Reiche kehrt Habecks Klimapolitik radikal um – fossile Energien erhalten Vorrang
Leon SchmidtReiche kehrt Habecks Klimapolitik radikal um – fossile Energien erhalten Vorrang
Bundeswirtschaftsministerin Katharina Reiche dreht zentrale Klimapolitik ihres Vorgängers zurück. Ihre Pläne sehen vor, Gas- und Ölheizungen unbegrenzt weiterzubetreiben und den Ausbau neuer fossiler Gasprojekte zu beschleunigen. Die Maßnahmen sollen in den kommenden Monaten durch den Bundestag gebracht werden.

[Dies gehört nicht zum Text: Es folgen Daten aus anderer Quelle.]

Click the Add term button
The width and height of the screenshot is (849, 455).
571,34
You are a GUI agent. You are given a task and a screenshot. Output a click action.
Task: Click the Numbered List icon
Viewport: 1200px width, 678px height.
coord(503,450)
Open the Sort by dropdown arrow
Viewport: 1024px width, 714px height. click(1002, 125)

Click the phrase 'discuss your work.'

Reiche hat das ursprünglich vom Grünen-Politiker Robert Habeck ausgearbeitete Heizungsgesetz ausgehöhlt. Nach ihren Änderungen dürfen bestehende Gas- und Ölheizkessel ohne zeitliche Begrenzung weiterlaufen. Gleichzeitig treibt ihr Ministerium den Bau fossiler Gasinfrastruktur voran – mit der Begründung, dies sei notwendig, um aus der Kohle aussteigen zu können.
Auch der staatliche Energiekonzern Sefe hat langfristige Flüssiggas-Importverträge bis 2050 abgeschlossen. Diese Abkommen zementieren die Abhängigkeit von fossilen Brennstoffen für Jahrzehnte. Reiches Kurs geht jedoch über Heizungen und Gas hinaus: Sie schwächt auch die Förderung erneuerbarer Energien. Sowohl Dach-Solaranlagen als auch große grüne Großprojekte sehen sich nun wirtschaftlichen Hürden gegenüber, die ihre Umsetzung deutlich erschweren.

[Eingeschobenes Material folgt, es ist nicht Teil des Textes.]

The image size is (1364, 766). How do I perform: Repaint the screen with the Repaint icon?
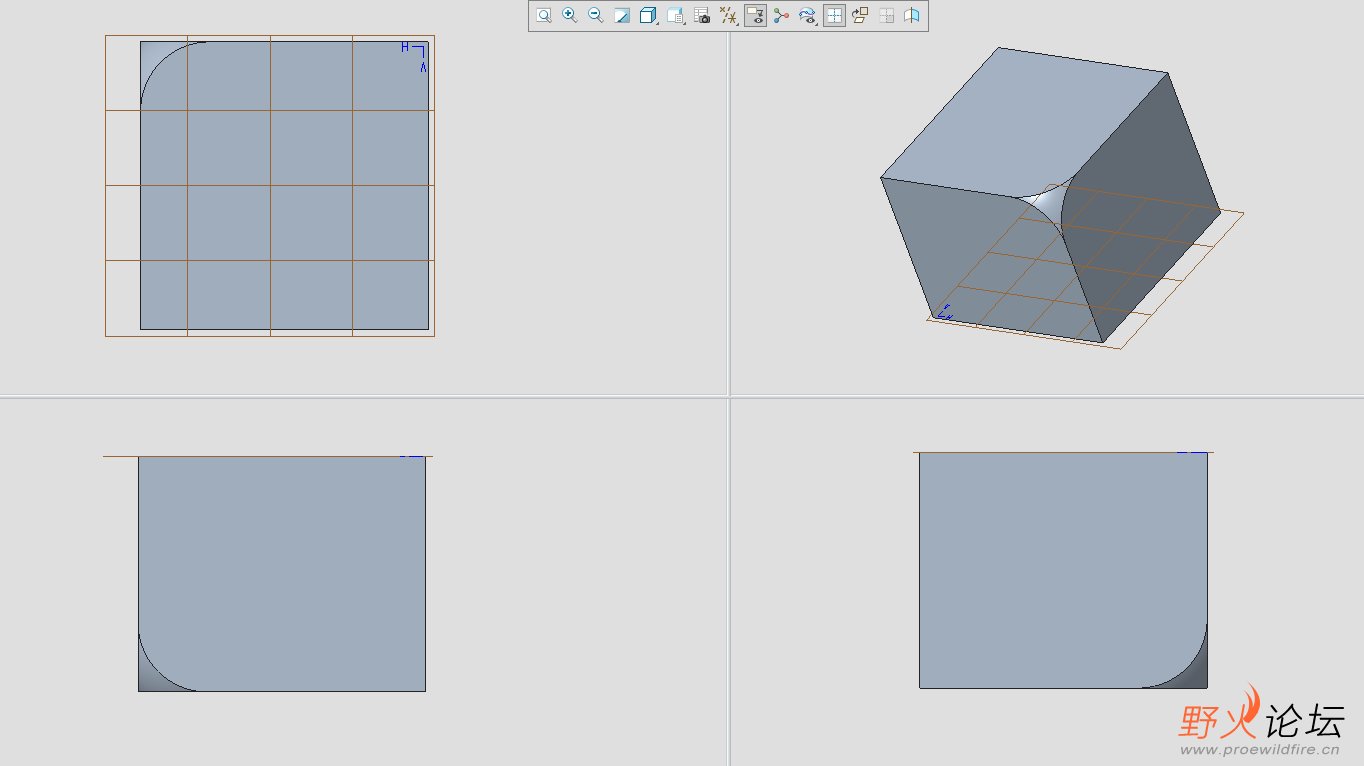621,15
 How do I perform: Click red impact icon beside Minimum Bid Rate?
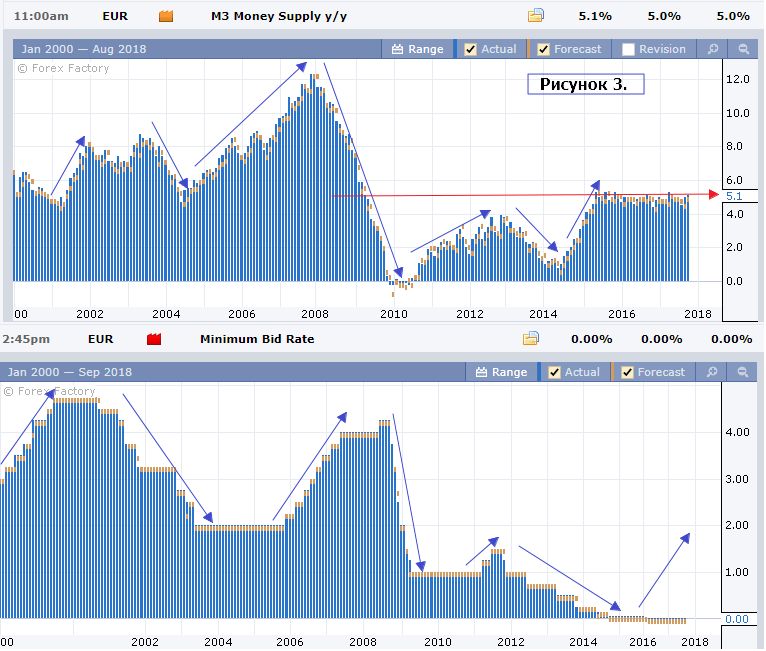[154, 339]
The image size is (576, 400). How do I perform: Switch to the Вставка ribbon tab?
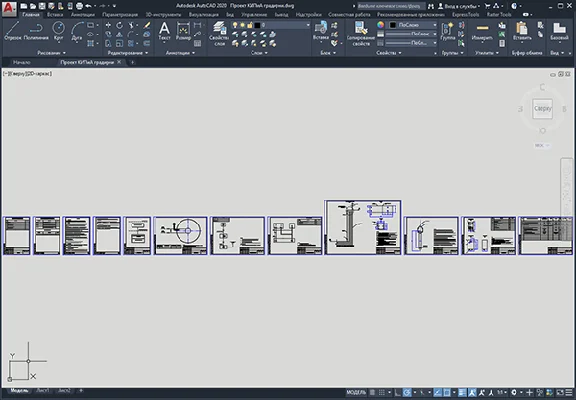pos(55,15)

Zunehmend fordern CDU und SPD eine Verschiebung der deutschen Klimaziele. Konservative Wirtschaftsverbände und Lobbygruppen bereiten Kampagnen gegen Klimaschutzmaßnahmen vor. Gleichzeitig spielt die Regierungsumkehr jenen rechtspopulistischen Parteien in die Hände, die den menschengemachten Klimawandel leugnen.

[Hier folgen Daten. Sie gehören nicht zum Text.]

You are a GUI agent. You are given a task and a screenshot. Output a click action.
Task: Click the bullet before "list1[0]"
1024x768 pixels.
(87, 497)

Deutschlands Klimaziele, die bisher mit dem EU-Neutralitätsziel bis 2050 übereinstimmten, geraten nun ernsthaft in Gefahr. Reiches Gesetzesvorhaben machen das nationale Ziel für 2045 unerreichbar. Die Politik zementiert die Nutzung fossiler Energien und untergräbt den Ausbau erneuerbarer Energien auf Jahre hinaus.